Cechą charakterystyczną tego ziarna jest jego mocna kleistość i słodkawy smak. Posiada niewielką ilość amylozy i dużą amylopektyny (skrobi). Przed ugotowaniem ziarno ryżu kleistego jest mlecznobiałe – nieprzeźroczyste w przeciwieństwie do zwykłego. Po tym można je rozpoznać.
Placuszki dyniowe robi się szybko i prosto. W konsystencji przypominają trochę kluski śląskie, są kleiste. Z moimi córkami uwielbiamy je. Idealne z sosem jak i bez.

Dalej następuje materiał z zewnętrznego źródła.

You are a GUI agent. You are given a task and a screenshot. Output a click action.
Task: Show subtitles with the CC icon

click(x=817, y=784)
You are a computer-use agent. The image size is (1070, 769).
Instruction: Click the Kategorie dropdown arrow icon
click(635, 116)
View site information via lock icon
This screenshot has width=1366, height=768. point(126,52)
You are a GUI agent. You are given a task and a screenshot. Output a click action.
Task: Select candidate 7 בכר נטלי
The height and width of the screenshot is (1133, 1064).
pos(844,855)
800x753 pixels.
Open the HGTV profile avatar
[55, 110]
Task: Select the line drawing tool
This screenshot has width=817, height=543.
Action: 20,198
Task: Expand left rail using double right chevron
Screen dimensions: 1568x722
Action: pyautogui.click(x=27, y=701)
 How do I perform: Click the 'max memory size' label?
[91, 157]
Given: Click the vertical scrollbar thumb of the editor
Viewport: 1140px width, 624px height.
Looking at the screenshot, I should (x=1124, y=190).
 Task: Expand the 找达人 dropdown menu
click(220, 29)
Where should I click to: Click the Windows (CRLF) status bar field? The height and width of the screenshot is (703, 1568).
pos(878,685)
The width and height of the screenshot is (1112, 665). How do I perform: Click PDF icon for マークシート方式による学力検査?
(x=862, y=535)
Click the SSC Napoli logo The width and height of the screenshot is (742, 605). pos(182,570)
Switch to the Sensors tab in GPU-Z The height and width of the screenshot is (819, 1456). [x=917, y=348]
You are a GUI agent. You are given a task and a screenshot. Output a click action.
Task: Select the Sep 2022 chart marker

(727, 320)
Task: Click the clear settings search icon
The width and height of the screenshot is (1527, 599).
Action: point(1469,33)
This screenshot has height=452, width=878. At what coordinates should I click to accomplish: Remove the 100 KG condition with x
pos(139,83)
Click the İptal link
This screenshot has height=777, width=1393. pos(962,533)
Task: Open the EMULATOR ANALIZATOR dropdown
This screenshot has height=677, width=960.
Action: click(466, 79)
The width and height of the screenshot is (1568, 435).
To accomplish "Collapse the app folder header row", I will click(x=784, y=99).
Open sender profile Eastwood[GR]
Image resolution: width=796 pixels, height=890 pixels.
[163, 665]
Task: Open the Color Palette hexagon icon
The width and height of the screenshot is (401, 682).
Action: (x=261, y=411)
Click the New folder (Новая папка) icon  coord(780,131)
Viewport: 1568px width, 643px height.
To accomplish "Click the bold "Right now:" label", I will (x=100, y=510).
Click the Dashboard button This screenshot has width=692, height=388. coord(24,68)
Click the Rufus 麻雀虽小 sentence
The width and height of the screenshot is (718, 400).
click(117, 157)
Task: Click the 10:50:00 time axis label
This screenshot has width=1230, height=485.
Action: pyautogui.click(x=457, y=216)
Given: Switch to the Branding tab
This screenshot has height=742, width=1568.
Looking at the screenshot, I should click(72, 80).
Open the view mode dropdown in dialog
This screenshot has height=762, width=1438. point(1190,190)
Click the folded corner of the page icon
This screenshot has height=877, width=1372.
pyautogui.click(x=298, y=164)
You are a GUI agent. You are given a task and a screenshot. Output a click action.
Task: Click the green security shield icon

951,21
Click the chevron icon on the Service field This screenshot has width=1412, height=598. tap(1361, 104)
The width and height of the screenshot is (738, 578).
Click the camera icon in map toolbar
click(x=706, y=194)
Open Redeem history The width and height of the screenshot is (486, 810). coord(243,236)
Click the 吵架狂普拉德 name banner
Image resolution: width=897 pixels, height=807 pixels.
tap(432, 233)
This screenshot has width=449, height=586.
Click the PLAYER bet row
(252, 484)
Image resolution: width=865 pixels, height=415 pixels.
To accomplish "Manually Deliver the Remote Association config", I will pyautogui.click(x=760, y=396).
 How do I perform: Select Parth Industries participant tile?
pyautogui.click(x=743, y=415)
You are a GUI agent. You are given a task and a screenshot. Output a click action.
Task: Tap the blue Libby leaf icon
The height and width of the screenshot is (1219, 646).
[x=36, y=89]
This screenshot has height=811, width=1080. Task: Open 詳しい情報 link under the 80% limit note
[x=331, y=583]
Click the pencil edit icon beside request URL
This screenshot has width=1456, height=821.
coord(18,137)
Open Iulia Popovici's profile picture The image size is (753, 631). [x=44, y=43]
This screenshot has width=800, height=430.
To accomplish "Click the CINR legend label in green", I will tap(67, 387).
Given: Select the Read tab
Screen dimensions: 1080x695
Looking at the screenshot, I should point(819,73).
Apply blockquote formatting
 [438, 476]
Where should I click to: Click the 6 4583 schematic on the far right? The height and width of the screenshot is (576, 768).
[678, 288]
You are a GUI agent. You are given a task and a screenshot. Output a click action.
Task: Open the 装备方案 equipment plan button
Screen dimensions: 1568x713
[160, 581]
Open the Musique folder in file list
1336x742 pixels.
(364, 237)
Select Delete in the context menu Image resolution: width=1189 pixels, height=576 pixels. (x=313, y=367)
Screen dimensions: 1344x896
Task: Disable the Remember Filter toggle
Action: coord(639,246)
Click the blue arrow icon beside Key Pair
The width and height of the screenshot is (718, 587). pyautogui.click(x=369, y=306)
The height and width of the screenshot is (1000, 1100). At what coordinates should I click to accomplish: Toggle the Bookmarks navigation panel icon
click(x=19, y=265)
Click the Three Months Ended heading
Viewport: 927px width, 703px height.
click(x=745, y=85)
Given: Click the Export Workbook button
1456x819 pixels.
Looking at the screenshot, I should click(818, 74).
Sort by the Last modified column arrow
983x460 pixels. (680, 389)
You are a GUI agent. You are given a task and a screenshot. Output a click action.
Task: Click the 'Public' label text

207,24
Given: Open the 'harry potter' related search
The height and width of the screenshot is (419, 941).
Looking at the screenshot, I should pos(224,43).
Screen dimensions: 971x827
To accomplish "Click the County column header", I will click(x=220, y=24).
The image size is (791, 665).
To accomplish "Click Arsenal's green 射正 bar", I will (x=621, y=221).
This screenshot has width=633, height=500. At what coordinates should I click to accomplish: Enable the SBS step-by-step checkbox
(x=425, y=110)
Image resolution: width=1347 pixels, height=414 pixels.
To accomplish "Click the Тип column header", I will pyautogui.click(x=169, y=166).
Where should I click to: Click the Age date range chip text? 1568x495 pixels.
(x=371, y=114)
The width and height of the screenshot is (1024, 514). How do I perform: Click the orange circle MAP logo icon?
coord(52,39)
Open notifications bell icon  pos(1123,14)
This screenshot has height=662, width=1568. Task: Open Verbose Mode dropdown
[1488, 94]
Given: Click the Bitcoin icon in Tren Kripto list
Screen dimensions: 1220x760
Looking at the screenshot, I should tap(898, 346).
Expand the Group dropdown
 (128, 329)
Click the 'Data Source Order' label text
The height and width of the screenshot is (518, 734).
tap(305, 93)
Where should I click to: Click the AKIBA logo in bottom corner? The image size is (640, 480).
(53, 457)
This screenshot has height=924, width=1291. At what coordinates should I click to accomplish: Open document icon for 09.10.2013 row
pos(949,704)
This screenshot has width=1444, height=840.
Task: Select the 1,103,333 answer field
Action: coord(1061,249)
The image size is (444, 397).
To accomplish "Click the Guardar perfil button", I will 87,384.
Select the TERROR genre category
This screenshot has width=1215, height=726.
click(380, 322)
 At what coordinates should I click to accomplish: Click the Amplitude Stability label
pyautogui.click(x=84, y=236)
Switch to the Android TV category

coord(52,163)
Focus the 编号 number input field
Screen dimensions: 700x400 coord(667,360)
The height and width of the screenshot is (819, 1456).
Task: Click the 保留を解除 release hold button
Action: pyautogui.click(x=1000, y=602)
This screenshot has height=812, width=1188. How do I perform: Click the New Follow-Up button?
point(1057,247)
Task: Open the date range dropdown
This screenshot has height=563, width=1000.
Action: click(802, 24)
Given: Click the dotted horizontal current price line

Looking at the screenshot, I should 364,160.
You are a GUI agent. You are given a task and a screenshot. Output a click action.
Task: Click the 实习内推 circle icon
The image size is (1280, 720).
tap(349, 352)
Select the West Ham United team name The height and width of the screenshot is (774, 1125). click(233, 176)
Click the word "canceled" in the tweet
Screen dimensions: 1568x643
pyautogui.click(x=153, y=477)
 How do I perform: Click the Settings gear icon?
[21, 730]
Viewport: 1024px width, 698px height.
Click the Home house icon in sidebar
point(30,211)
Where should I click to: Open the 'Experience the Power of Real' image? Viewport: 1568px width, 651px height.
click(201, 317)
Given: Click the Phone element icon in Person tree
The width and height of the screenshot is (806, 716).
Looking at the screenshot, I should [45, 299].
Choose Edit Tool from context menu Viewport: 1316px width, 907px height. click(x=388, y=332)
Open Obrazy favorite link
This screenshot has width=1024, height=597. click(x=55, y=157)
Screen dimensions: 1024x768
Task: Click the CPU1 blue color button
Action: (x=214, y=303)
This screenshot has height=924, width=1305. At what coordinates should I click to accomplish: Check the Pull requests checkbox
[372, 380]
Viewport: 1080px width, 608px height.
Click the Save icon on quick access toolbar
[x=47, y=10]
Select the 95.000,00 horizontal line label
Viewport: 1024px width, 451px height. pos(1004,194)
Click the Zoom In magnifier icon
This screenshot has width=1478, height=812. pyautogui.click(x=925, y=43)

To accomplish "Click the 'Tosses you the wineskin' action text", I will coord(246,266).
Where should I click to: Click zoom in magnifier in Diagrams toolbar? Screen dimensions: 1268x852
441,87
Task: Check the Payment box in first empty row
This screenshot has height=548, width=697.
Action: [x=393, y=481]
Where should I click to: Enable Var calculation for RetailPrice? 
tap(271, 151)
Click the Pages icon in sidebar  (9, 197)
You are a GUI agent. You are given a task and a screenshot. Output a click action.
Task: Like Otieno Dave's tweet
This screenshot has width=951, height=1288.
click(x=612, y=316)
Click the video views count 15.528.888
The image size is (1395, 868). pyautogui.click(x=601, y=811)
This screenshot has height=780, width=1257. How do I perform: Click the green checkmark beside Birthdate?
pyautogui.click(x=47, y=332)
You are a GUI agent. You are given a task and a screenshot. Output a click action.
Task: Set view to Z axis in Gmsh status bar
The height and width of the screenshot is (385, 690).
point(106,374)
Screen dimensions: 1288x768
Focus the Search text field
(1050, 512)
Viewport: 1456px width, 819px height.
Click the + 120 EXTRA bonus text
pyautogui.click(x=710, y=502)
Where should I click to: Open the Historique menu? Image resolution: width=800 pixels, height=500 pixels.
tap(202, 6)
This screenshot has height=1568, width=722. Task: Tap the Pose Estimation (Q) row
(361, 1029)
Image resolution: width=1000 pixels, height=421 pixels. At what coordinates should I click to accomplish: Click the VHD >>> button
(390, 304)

W tytule nie mogłam się zdecydować na jedną nazwę i jedno określenie. Z jednej strony przypominają kluski, z drugiej placki, a z innej kotleciki. Wybór pozostawiam Tobie. 🙂
Składniki (ok. 3-4 porcje):
800 g obranej dyni
200 g mąki z ryżu kleistego
2 łyżki posiekanego szczypiorku
2 ząbki czosnku – przepuszczony przez praskę
Czarny sezam – do panierowania
Tłuszcz – do głebokiego smażenia
Wykonanie:
1. Dynie ugotować na parze, zblendować, odcisnąć w gazie lub ścierce z nadmiaru wody.
2. Połączyć wszystkie składniki w zwarte ciasto – wyrobić do gładkości.
3. Nadziewać niewielką ilością farszu, uformować kotleciki, obtoczyć w sezamie. Smażyć na rozgrzanym tłuszczu.
4. Podawać solo lub z sosem.
Farsz:
4 boczniaki – oczyszczone, pokrojone w kostkę
1 szalotka (malutka)- pokrojona w kostkę
1 łyżka pasty pomidorowej
Sól – szczypta
Czarny pieprz – szczypta
1 łyżeczka tłuszczu do smażenia
Wykonanie:
1. Cebulę zeszklić na tłuszczu, dodać dodać boczniaki, podsmażać do miękkości.
2. Podlać winem, dodać pastę pomidorową, smażyć do odparowania wody.
3. Nadziewać kotlety.
Rady/uwagi:
- mąka z ryżu kleistego do kupienia w sklepach ze zdrową żywnością lub sklepach azjatyckich;
- placuszki podczas smażenia około dwukrotnie powiększają swoją objętość;
- można je robić również bez farszu;
- dynie prosto i szybko obiera się obieraczką do warzyw – dzielimy na dwie lub cztery części i obieramy.